Epey özgürce davranmışsın geçmişi kurgulamada. Yazını okuyunca, sanki Orta Asyalılar atlarına atlayıp koştura koştura İstanbul’u fethetmeye gelmişler gibi bir izlenim ediniyor insan. Sürecin İslami boyutuna neredeyse hiç değinmemişsin. Oysa İstanbul’un fethi daha ziyade bir İslami ideal olarak çıkıyor karşımıza. Oğuzların Anadolu’ya gelmelerinin ardında da iki temel itici güç var. İslam, yani Hıristiyanlarla savaş, ve kısmen de göçebelerin otlak veya yeni bir yaşam arayışı.

Ayrıca Anadolu’ya Oğuzların gelişinden çok önce Müslümanlar Bizans veya Roma’nın kapılarına dayanıyor, topraklarını işgale başlıyor. Oğuzlar boy göstermeden çok önce başlamış bir saldırı var ve onun Orta Asya’nın göçebeleriyle bir ilgisi yok. Çok daha önce İstanbul Müslüman Araplar İstanbul’u 1453’den önce birkaç kez kuşattı.
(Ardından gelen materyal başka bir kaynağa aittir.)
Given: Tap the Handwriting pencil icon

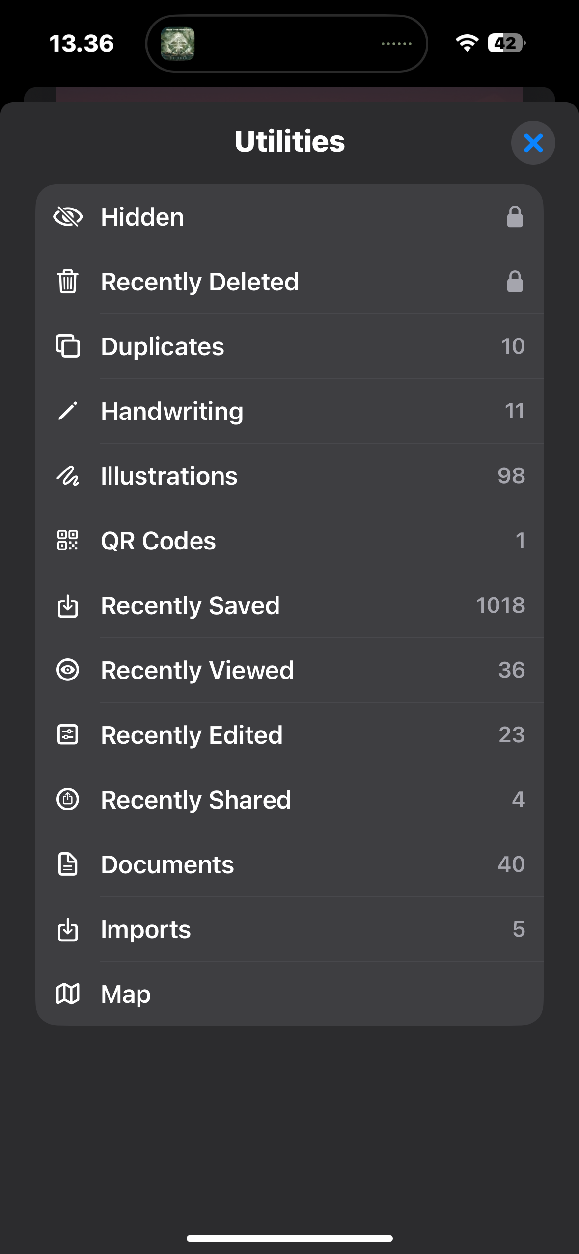Looking at the screenshot, I should pos(68,411).
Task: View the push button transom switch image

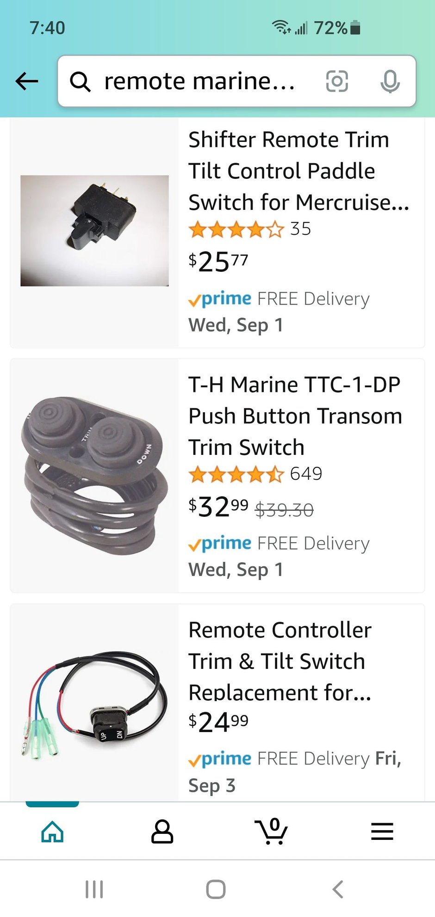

İki önemli sorun var yazında. Birincisi İstanbul’un fethinin neredeyse tamamen İslam’a atfedilecek boyutunu atlıyorsun. Bu İslam’ın hedefiydi ve bugün de İslam’ın yeni bir icadı olarak karşımıza çıkıyor. Yeni bir geleneğin doğuşunu seyrediyoruz. İkincisiyse, Bizans’la kapışanların da bir medeniyet olarak geldiklerini görmüyorsun. Bir barbar aşısından ziyade bir medeniyetler çatışması söz konusu burada. Gelişmişlik açısından bakıldığında da, o tarihlerde İslam medeniyetinin Hıristiyan Roma’dan geri olduğunu söylemek mümkün değil. Orta Asya’nın atlıları, İslam’ın silahı (kısmen de yağmacıları) olarak giriyor Anadolu’ya ve çok sonra da İstanbul’a. 1453’de İstanbul’un veya Konstantinopolis’in surlarının önünde Türkler değil, Müslümanlar (bu arada tabii, sayıları az da olsa Hıristiyan kökenli savaşçı ve yardımcıları da unutmayalım) var.